### [Task]
What you return should match every entry, character for character.

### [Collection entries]
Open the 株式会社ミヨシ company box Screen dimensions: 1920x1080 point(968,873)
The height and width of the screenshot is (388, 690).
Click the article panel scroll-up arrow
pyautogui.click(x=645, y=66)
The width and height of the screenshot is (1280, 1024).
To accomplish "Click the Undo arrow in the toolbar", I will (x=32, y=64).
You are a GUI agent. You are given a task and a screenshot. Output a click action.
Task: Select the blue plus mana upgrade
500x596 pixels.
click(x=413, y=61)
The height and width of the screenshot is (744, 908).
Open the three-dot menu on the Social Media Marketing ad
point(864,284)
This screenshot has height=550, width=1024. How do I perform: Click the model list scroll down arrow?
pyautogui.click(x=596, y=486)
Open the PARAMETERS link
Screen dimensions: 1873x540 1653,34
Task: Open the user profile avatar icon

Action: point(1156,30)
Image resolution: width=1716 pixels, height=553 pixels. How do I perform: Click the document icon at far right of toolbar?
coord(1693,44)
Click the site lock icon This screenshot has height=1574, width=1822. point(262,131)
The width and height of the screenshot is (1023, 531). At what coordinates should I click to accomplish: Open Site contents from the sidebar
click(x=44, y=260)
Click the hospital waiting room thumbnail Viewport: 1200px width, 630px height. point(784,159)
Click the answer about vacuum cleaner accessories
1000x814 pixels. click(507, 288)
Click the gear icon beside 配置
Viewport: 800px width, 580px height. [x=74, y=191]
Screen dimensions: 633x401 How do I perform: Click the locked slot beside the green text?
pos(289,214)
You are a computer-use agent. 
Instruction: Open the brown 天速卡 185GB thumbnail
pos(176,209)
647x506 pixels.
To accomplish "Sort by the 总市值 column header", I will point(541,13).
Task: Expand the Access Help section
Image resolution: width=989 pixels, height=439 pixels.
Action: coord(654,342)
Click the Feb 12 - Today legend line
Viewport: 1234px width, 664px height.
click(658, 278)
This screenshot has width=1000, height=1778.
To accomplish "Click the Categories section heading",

### [Response to this exercise]
Open the 株式会社ミヨシ company box Screen dimensions: 1920x1080 point(968,873)
The height and width of the screenshot is (388, 690).
Click the article panel scroll-up arrow
pyautogui.click(x=645, y=66)
The width and height of the screenshot is (1280, 1024).
To accomplish "Click the Undo arrow in the toolbar", I will (x=32, y=64).
You are a GUI agent. You are given a task and a screenshot. Output a click action.
Task: Select the blue plus mana upgrade
500x596 pixels.
click(x=413, y=61)
The height and width of the screenshot is (744, 908).
Open the three-dot menu on the Social Media Marketing ad
point(864,284)
This screenshot has height=550, width=1024. How do I perform: Click the model list scroll down arrow?
pyautogui.click(x=596, y=486)
Open the PARAMETERS link
Screen dimensions: 1873x540 1653,34
Task: Open the user profile avatar icon

Action: point(1156,30)
Image resolution: width=1716 pixels, height=553 pixels. How do I perform: Click the document icon at far right of toolbar?
coord(1693,44)
Click the site lock icon This screenshot has height=1574, width=1822. point(262,131)
The width and height of the screenshot is (1023, 531). At what coordinates should I click to accomplish: Open Site contents from the sidebar
click(x=44, y=260)
Click the hospital waiting room thumbnail Viewport: 1200px width, 630px height. point(784,159)
Click the answer about vacuum cleaner accessories
1000x814 pixels. click(507, 288)
Click the gear icon beside 配置
Viewport: 800px width, 580px height. [x=74, y=191]
Screen dimensions: 633x401 How do I perform: Click the locked slot beside the green text?
pos(289,214)
You are a computer-use agent. 
Instruction: Open the brown 天速卡 185GB thumbnail
pos(176,209)
647x506 pixels.
To accomplish "Sort by the 总市值 column header", I will point(541,13).
Task: Expand the Access Help section
Image resolution: width=989 pixels, height=439 pixels.
Action: coord(654,342)
Click the Feb 12 - Today legend line
Viewport: 1234px width, 664px height.
click(658, 278)
This screenshot has width=1000, height=1778.
To accomplish "Click the Categories section heading",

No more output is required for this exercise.